Systems biology, a new and promising field of science that has many applications in different disciplines, is the topic of this book. It deals particularly with information and knowledge in an intelligent way. The book contains a collection of highly interesting research papers, showing the existing methods and tools in the field, along with their merits and limitations. The authors discuss how such techniques can be used and applied correctly and efficiently. In addition, they propose new techniques to deal with information. The book concentrates mainly on biochemistry, biology, and neuroscience phenomena that have applications in machine learning, classification, data mining, modeling, natural language processing, information retrieval, and optimization.
The book is divided into 11 chapters with varying levels of simplicity and complexity.
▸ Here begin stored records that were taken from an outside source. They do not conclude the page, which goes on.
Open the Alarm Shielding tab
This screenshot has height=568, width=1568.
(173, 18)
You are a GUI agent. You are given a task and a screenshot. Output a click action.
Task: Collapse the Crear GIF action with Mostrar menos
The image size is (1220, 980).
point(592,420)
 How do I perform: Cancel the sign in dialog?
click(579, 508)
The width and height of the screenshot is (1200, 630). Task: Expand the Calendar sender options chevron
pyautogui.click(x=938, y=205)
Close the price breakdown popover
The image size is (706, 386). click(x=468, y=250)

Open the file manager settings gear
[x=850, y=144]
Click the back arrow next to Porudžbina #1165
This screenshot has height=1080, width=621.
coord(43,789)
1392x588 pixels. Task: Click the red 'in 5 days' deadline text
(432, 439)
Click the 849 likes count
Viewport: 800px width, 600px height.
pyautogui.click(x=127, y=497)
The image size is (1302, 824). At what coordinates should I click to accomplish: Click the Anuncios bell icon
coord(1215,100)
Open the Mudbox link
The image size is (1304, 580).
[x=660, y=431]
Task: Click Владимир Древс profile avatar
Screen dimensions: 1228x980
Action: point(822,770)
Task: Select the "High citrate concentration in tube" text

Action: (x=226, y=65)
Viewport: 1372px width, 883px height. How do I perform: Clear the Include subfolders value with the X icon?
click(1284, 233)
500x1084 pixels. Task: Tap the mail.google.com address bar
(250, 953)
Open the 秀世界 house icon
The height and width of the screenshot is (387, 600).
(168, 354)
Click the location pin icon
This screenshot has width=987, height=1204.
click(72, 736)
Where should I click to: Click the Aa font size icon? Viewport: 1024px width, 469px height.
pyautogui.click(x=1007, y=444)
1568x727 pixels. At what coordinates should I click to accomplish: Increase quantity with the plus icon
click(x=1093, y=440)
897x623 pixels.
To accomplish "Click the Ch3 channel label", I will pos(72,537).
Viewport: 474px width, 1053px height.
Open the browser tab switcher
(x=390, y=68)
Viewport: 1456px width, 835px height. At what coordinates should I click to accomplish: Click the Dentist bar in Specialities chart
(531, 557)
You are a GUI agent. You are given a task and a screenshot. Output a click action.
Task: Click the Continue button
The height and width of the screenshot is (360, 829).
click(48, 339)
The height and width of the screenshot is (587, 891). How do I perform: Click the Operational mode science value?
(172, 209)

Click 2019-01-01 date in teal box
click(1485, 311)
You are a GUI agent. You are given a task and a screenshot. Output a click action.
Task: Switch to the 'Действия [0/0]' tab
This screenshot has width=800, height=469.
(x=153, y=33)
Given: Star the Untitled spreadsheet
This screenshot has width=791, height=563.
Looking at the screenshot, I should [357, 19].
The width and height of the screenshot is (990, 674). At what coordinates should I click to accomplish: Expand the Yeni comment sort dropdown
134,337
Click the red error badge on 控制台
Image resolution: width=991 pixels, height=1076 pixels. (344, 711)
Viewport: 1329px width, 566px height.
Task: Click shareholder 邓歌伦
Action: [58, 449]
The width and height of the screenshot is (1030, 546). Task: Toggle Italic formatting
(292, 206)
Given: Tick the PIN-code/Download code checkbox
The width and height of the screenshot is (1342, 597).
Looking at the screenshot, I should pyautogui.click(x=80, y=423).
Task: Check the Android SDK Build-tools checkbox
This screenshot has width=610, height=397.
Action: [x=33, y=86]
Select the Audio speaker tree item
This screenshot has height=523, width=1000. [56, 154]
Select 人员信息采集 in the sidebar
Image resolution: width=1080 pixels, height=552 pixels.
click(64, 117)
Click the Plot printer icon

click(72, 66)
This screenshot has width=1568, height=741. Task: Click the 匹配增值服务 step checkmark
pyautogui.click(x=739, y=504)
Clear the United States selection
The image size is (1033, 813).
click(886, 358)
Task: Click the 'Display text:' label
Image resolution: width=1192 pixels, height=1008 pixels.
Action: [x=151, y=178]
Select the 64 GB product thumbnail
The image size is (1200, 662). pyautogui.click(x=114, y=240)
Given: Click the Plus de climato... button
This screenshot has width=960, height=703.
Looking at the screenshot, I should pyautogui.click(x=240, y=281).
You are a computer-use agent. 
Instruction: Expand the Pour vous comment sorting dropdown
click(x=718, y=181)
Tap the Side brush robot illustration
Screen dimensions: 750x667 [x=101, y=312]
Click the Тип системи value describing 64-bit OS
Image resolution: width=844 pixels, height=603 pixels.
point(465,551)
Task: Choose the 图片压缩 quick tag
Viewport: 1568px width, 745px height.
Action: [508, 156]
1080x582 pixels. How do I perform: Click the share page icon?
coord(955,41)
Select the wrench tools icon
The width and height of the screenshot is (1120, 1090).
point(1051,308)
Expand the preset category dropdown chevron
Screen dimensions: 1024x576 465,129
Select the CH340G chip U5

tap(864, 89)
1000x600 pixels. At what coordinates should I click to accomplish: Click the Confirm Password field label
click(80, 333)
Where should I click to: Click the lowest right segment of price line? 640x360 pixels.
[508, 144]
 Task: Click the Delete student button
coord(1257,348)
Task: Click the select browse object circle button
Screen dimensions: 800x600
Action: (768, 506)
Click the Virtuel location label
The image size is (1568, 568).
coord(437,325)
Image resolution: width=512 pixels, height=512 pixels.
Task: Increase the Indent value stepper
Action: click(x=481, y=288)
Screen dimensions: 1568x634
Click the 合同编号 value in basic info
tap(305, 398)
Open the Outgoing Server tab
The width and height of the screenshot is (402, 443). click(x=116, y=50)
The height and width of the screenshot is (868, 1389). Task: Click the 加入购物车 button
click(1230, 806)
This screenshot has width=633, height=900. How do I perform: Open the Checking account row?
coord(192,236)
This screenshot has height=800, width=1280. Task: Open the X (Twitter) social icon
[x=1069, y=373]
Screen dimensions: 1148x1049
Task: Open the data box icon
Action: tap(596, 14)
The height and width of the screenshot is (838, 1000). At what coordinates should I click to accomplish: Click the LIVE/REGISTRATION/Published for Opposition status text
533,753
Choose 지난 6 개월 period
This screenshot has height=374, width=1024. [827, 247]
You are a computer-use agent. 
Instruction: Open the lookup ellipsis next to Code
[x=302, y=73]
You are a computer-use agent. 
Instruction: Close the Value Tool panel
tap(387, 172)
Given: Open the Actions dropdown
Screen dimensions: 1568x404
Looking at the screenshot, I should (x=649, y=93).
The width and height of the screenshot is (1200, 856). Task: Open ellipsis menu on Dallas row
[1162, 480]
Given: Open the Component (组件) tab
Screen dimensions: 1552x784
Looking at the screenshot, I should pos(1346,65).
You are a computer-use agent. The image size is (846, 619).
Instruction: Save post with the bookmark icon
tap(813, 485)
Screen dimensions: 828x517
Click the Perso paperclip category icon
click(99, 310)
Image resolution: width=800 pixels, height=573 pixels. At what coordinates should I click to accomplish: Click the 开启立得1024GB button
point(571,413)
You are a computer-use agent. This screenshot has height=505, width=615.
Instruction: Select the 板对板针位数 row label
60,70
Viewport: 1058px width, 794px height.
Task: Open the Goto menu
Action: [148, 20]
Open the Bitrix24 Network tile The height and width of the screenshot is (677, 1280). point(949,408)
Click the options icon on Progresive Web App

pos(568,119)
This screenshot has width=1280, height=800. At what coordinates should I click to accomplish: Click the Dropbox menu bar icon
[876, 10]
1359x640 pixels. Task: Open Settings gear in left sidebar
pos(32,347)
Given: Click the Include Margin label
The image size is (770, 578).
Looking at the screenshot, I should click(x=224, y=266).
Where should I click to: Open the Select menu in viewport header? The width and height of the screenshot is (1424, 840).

Chapter 1 reviews some machine learning approaches. The authors offer a new approach to structure activity relationships that deals intelligently with data and information representation. They compare their methodology with the existing methods in the field. Chapter 2 discusses neural network-based methods, and shows how they provide a basis for more efficient structure activity prediction models than the well-known linear techniques. Chapter 3 addresses the application of hidden Markov models (that is, Markov chains) to the detection of temporal patterns in the given data. Chapter 4 reviews the optimization genetic algorithms. It discusses inheritance, variation, and selection principles, along with their applications and limitations. Chapter 5 discusses the curses of dimensionality and data sparsity. The authors describe a classification framework that seems to be able to provide robust classification solutions for complex classification problems. Chapter 6 discusses the optimization techniques known as metaheuristic techniques. The authors show their advantages, and discuss future applications. Chapter 7 discusses the integration of multiple data sources to support hypothesis generation and validation using grid computing technologies. Chapter 8 is about the bioinformatics field and its applications, for example, in database querying systems. Chapter 9 addresses the techniques and applications of natural language processing. Chapter 10 discusses the application of neural networks and statistical learning approaches to the modeling of genetic networks. The authors describe new concepts related to clustering and modeling. Chapter 11 presents a computational technique for studying brain function.
As you can see, the book discusses many different aspects of artificial intelligence techniques, as they relate to systems biology. I think this book is fundamental reading for all researchers in information technology who want to learn about the current research in, and future prospects of, artificial intelligence methods and tools. The book is accessible to readers of different backgrounds and levels. I advise students, teachers, researchers, and professionals to read it.